Rahim's stories move between the present and the past to make sense of the tensions between image and reality in contemporary Trinidad. The contemporary stories show the traditional, communal world in retreat before the forces of local and global capitalism. A popular local fisherman is gunned down when he challenges the closure of the beach for a private club catering to white visitors and the new elite; an Internet chat room becomes a rare safe place for AIDs sufferers to make contact; cocaine has become the scourge even of the rural communities. But the stories set thirty years earlier in the narrating 'I's' childhood reveal that the 'old-time' Trinidad was already breaking up. The old pieties about nature symbolised by belief in the presence of the folk-figure of 'Papa Bois' are powerless to prevent the ruthless plunder of the forests; communal stability has already been uprooted by the pulls towards emigration, and any sense that Trinidad was ever edenic is undermined by images of the destructive power of alcohol and the casual presence of paedophilic sexual abuse.

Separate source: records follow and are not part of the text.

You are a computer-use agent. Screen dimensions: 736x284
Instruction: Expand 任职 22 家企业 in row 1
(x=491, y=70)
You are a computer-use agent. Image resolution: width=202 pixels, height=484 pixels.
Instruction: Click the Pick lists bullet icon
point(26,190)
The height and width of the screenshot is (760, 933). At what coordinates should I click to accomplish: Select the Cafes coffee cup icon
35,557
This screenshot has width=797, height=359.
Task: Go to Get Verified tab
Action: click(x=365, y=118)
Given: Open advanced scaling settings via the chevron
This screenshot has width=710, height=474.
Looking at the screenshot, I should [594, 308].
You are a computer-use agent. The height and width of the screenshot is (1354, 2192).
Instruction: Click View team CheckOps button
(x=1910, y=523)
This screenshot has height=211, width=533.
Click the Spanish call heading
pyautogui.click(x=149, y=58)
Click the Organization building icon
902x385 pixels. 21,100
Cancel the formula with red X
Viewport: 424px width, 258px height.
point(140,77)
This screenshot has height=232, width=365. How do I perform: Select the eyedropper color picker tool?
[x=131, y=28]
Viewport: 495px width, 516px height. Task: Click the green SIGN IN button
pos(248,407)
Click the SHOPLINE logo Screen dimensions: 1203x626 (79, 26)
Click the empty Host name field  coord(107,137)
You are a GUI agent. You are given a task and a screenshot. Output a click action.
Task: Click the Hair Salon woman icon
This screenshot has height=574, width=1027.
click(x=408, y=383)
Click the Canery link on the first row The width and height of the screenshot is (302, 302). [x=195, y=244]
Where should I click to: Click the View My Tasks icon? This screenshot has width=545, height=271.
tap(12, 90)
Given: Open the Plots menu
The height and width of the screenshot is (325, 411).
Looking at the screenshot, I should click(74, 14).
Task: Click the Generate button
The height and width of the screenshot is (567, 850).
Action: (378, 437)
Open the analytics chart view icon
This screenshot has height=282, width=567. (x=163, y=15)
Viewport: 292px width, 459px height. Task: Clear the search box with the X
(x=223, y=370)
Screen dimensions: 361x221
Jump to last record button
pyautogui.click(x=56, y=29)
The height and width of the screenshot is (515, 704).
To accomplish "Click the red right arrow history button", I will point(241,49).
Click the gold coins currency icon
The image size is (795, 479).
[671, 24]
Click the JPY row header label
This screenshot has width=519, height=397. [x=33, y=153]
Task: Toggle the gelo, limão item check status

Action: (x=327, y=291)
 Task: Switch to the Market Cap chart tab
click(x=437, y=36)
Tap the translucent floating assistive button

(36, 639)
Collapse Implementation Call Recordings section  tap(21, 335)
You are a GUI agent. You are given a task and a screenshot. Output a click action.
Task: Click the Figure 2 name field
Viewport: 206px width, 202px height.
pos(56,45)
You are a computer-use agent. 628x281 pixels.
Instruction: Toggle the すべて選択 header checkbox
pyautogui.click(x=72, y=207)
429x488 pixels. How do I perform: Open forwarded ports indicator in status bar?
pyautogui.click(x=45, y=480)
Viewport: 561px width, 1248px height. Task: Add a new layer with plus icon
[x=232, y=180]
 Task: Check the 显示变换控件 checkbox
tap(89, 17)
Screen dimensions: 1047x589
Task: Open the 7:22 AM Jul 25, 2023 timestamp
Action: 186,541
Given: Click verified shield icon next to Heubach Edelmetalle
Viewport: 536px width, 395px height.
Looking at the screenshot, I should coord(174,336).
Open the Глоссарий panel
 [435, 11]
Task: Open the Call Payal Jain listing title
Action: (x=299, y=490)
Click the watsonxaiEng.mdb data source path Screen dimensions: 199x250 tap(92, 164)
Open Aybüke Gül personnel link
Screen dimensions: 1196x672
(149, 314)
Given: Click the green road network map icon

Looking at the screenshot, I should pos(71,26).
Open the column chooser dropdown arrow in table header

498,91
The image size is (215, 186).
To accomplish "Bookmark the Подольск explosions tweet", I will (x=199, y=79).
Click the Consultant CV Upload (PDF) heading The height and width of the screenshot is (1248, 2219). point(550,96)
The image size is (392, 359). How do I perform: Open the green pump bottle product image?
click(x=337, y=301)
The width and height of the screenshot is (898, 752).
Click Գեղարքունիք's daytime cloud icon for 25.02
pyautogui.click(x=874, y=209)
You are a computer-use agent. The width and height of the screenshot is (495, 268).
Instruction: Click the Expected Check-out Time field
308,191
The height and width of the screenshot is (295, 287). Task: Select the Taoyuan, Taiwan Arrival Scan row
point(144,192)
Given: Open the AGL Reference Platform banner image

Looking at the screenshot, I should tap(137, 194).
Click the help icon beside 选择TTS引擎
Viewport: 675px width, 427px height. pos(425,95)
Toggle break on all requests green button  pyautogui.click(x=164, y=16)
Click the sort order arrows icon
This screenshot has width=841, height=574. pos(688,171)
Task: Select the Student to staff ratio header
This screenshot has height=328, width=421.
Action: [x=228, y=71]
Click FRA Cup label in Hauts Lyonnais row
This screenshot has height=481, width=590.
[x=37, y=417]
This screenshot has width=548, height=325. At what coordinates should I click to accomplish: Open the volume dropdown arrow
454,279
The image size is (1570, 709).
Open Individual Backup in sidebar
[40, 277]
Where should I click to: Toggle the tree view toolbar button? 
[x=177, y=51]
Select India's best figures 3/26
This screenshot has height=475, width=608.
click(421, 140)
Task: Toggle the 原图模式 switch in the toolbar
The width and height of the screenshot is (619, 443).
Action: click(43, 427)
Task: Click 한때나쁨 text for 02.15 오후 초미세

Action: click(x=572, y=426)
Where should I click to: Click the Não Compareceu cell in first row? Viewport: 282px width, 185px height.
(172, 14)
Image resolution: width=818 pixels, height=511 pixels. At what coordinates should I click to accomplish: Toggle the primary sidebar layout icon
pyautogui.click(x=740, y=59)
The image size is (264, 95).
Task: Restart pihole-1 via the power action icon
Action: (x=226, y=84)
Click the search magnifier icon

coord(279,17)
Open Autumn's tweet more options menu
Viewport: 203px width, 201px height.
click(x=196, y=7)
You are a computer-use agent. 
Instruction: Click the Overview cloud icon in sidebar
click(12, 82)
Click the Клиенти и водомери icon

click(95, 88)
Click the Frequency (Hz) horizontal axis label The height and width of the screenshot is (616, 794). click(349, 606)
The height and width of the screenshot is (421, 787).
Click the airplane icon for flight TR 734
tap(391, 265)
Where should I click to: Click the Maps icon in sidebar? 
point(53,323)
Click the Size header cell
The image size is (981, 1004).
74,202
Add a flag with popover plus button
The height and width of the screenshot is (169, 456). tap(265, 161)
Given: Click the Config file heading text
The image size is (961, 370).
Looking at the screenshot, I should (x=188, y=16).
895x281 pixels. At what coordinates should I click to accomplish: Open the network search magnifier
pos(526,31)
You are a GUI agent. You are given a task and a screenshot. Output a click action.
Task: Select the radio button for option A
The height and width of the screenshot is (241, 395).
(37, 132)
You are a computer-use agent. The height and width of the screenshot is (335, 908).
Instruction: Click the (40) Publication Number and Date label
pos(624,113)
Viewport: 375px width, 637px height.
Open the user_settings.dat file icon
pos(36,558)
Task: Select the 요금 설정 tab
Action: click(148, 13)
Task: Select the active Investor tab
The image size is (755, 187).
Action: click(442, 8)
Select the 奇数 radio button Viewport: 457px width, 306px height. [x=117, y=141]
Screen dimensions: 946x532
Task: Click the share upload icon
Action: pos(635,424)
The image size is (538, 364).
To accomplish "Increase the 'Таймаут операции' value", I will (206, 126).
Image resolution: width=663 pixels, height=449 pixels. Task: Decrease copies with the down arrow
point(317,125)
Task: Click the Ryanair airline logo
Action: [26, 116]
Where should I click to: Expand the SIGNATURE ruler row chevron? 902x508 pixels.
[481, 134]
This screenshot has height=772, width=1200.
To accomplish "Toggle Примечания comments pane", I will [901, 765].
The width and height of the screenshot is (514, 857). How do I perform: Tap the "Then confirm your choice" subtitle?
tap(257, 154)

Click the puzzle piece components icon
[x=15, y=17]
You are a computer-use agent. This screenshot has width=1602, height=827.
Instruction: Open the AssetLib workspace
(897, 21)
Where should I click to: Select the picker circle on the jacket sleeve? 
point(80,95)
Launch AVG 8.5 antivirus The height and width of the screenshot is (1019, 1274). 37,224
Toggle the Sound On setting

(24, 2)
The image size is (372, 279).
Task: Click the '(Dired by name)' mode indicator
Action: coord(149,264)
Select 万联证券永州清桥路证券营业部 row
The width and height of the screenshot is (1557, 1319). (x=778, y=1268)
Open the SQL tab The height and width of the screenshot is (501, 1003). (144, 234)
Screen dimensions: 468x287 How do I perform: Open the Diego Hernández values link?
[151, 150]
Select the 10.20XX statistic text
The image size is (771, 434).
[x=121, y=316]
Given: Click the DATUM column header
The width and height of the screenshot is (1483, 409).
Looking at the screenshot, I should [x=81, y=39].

Rahim's Trinidad, is though, as her final story makes clear, the creation of a writer who has chosen to stay, and she is highly conscious that her perspective is very different from those who have taken home away in a suitcase, or who visit once a year. Her Trinidad is 'not a world in my head like a fantasy', but the island that 'lives and moves in the bloodstream'. Her reflection on the nature of small island life is as fierce and perceptive as Jamaica Kincaid's 'A Small Place', but comes from and arrives at a quite opposite place. What Rahim finds in her island is a certain existential insouciance and the capacity of its people, whatever their material circumstance, to commit to life in the knowledge of its bitter-sweetness.
Jennifer Rahim is Trinidadian. Her first collection of poems, 'Mothers Are Not the Only Linguists' was published in 1992, followed by 'Between the Fence and the Forest' (Peepal Tree, 2002). She also writes short fiction and criticism. She currently lectures in English at the University of the West Indies in Jamaica. Her poems have appeared in several Caribbean and international journals and anthologies. Some of these include 'The Caribbean Writer', 'The Trinidad and Tobago Review', 'The Graham House Review', 'Mangrove', 'The Malahat Review', 'Crossing Water', 'Creation Fire', 'The Sisters of Caliban', 'Crab Orchard Review' and 'Atlanta Review'. Short stories have appeared in 'The New Voices', 'The Caribbean Writer' and 'Caribbean Voices I'. Awards include The Gulf Insurance Writers Scholarship (1996) to attend the Caribbean Writers Summer Institute, Univ. of Miami; The New Voices Award of Merit (1993) for outstanding contributions to The New Voices journal; The Writers Union of Trinidad and Tobago Writer of the Year Award (1992) for the publication, 'Mothers Are Not The Only Linguists'.